### WHAT THE TASK ASKS
Render the stretch of lines from the one containing "The image size" through the one containing "pos(326,64)" as a numbered list, omitting blank lines.

### DATASET

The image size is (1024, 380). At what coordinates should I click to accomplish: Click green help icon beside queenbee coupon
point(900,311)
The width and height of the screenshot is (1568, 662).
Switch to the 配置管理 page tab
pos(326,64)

---

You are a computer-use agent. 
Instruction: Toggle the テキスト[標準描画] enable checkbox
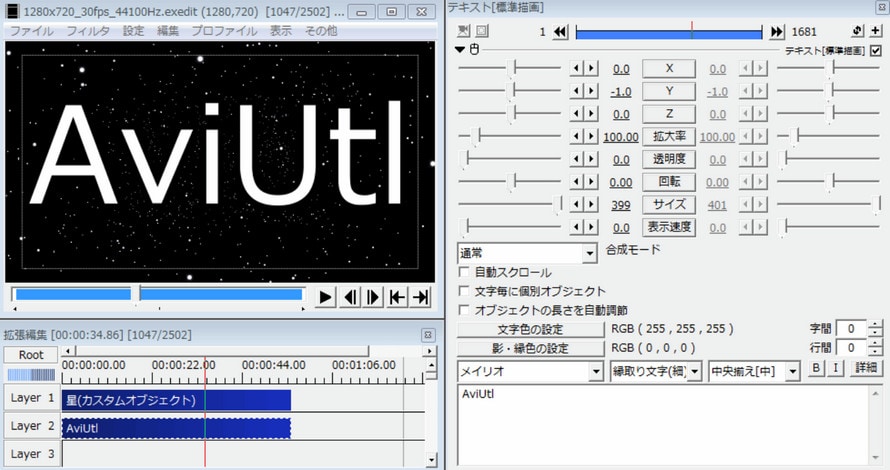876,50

### TASK OUTPUT
1. The image size is (1024, 380). At what coordinates should I click to accomplish: Click green help icon beside queenbee coupon
2. point(900,311)
3. The width and height of the screenshot is (1568, 662).
4. Switch to the 配置管理 page tab
5. pos(326,64)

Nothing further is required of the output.